Revision: Einziehung von Taterträgen in Höhe von 400.000 € als Gesamtschuldner

StrafrechtVermögensabschöpfung/EinziehungStrafprozessrechtTeilweise stattgegeben

KI-Zusammenfassung

Der Angeklagte legte Revision gegen das Urteil des LG Frankfurt ein, insbesondere gegen die Einziehungsentscheidung. Der BGH änderte die Einziehung nach §§ 73 Abs.1, 73c StGB dahin, dass der Wert der Taterträge in Höhe von 400.000 € als Gesamtschuldner einzuziehen ist.
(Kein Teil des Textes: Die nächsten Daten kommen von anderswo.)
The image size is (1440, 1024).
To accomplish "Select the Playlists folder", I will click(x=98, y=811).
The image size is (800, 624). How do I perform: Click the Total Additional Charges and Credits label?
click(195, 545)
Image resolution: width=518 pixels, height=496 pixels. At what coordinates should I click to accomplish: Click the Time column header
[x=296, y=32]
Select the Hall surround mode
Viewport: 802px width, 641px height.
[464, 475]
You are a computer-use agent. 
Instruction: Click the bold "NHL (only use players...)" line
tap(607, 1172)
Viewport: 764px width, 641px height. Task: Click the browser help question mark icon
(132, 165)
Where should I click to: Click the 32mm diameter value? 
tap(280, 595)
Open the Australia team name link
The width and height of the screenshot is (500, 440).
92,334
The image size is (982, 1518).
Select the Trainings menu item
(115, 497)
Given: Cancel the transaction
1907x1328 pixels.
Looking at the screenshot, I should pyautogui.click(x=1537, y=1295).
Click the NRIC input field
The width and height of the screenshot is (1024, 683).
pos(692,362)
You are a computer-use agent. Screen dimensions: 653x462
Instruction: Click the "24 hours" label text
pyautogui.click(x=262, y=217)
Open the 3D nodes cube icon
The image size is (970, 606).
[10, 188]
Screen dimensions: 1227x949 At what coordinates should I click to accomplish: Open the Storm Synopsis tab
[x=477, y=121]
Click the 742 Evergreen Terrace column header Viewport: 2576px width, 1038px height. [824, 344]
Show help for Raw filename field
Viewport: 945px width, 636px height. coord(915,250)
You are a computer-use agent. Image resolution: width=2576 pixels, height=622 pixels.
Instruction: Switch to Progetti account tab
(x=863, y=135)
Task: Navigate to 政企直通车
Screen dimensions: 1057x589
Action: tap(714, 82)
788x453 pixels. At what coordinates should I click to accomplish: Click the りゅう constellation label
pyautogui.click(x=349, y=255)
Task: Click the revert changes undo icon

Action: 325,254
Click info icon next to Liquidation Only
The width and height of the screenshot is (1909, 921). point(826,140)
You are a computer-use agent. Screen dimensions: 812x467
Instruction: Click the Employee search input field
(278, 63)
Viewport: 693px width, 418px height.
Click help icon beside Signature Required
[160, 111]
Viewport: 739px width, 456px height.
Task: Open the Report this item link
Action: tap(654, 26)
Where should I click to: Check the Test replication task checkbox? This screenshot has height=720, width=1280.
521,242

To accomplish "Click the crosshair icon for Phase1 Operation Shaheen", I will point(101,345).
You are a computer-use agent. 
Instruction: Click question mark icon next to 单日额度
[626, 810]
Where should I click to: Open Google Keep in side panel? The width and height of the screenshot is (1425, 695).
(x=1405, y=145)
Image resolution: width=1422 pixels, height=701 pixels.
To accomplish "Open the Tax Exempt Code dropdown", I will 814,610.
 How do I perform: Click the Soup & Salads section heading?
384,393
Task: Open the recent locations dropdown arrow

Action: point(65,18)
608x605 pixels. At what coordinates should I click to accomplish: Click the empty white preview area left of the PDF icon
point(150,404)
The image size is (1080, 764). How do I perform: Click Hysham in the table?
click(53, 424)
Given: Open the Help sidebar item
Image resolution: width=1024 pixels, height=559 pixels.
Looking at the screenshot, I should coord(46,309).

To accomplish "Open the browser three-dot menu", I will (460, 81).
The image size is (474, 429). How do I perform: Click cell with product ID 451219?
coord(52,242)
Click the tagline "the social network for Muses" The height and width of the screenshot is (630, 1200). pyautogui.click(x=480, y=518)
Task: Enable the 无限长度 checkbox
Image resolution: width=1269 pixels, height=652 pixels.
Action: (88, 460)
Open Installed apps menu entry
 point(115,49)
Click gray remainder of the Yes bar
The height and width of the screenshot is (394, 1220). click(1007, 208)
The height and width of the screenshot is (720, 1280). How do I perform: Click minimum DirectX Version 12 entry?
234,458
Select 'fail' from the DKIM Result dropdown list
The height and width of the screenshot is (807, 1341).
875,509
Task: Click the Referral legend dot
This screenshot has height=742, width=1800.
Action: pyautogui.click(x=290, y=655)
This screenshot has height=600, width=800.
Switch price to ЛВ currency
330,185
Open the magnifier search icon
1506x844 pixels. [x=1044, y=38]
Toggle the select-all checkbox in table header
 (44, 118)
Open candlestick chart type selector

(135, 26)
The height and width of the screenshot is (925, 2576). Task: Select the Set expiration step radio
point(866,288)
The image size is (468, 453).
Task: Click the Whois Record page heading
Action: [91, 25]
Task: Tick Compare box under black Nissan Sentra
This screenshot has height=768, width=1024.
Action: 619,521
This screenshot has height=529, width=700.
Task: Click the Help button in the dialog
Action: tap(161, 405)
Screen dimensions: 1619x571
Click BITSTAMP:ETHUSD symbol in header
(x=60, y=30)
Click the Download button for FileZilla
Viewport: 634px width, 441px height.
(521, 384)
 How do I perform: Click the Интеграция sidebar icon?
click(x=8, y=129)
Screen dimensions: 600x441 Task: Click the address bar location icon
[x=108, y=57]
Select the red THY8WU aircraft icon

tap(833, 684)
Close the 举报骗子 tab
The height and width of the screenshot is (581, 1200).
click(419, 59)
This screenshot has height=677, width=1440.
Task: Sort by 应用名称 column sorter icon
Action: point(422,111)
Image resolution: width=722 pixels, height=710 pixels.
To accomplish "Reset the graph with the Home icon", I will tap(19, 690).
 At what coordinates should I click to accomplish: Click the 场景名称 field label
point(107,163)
Begründend führte der Senat aus, dass mehrere Beteiligte, die an demselben Gegenstand Mitverfügungsgewalt erlangt haben, gesamtschuldnerisch haften; die übrige Revision wurde verworfen und der Angeklagte mit den Kosten belastet.

Ausgang: Revision des Angeklagten teilweise stattgegeben: Einziehung von 400.000 € nun als Gesamtschuldner angeordnet; sonstige Revision verworfen.

Abstrakte Rechtssätze

1

Die Einziehung des Wertes von Taterträgen kann nach §§ 73 Abs. 1, 73c StGB angeordnet werden, soweit die Voraussetzungen der Vorschriften vorliegen.

2

Haben mehrere Beteiligte an demselben Gegenstand Mitverfügungsgewalt erlangt, sind sie bei der Einziehung des Wertes von Taterträgen als Gesamtschuldner zu behandeln; die Anordnung der Gesamtschuld ist von Amts wegen nachzuholen (§ 354 Abs. 1 StPO).

3

Die Überprüfung von Schuld- und Strafausspruch setzt deren Aufhebung nur voraus, wenn Rechtsfehler zu Lasten des Angeklagten vorliegen; bleibt ein solcher aus, ist der Spruch zu bestätigen.

4

Bei geringem Erfolg der Revision kann der Revisionsführer nach § 473 Abs. 4 StPO mit den gesamten Kosten des Rechtsmittels belastet werden.

Relevante Normen
§ 73 Abs. 1, 73c, 73d StGB§ 354 Abs. 1 StPO§ 473 Abs. 4 StPO

Vorinstanzen

vorgehend LG Frankfurt, 4. Juli 2025, Az: 5/6 KLs 5/25

Tenor

1. Auf die Revision des Angeklagten wird das Urteil des Landgerichts Frankfurt am Main vom 4. Juli 2025, soweit es ihn betrifft, in der Einziehungsentscheidung dahin geändert, dass gegen den Angeklagten die Einziehung des Wertes von Taterträgen in Höhe von 400.000 Euro als Gesamtschuldner angeordnet wird.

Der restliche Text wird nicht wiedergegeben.